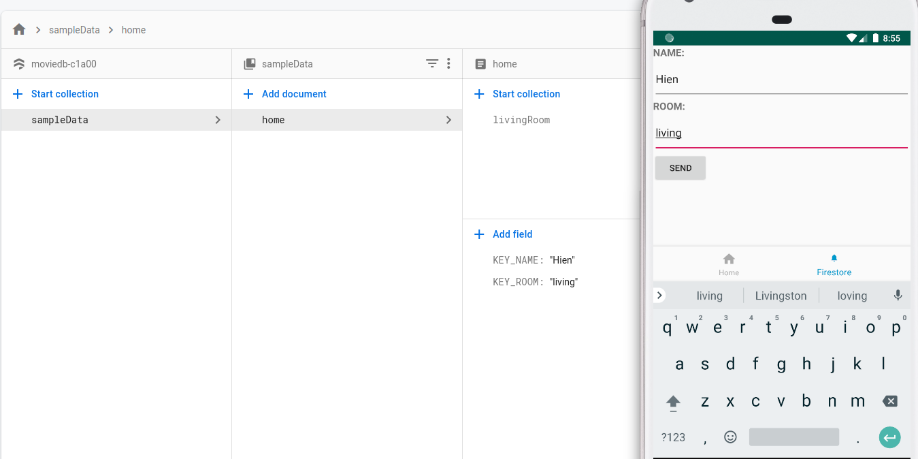Toggle the ?123 symbols keyboard key
The height and width of the screenshot is (459, 918).
pyautogui.click(x=673, y=437)
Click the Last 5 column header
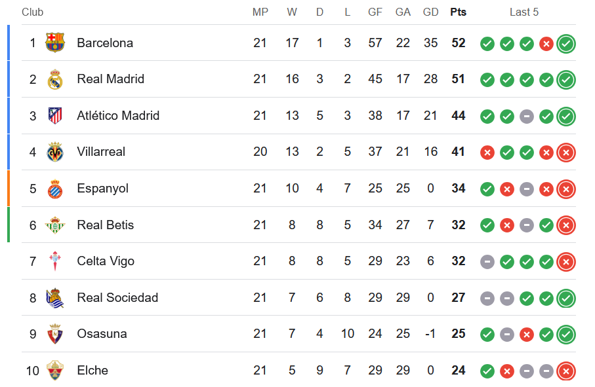The width and height of the screenshot is (595, 387). 524,12
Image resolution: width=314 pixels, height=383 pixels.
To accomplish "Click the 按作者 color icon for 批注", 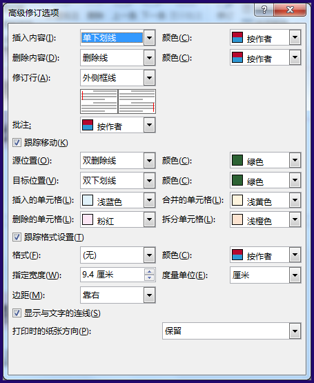I will 88,125.
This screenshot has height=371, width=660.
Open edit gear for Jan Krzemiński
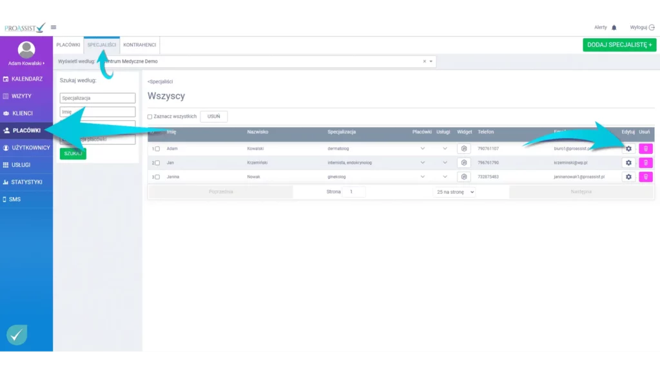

◇ ◇ ◇ ◇

> _Exercise aim_:
Your copy should start at the line with "This screenshot has height=371, width=660.", stop at the last line of the listing above, match exactly, and contain no pictures.

> _Solution to the problem_:
This screenshot has height=371, width=660.
Open edit gear for Jan Krzemiński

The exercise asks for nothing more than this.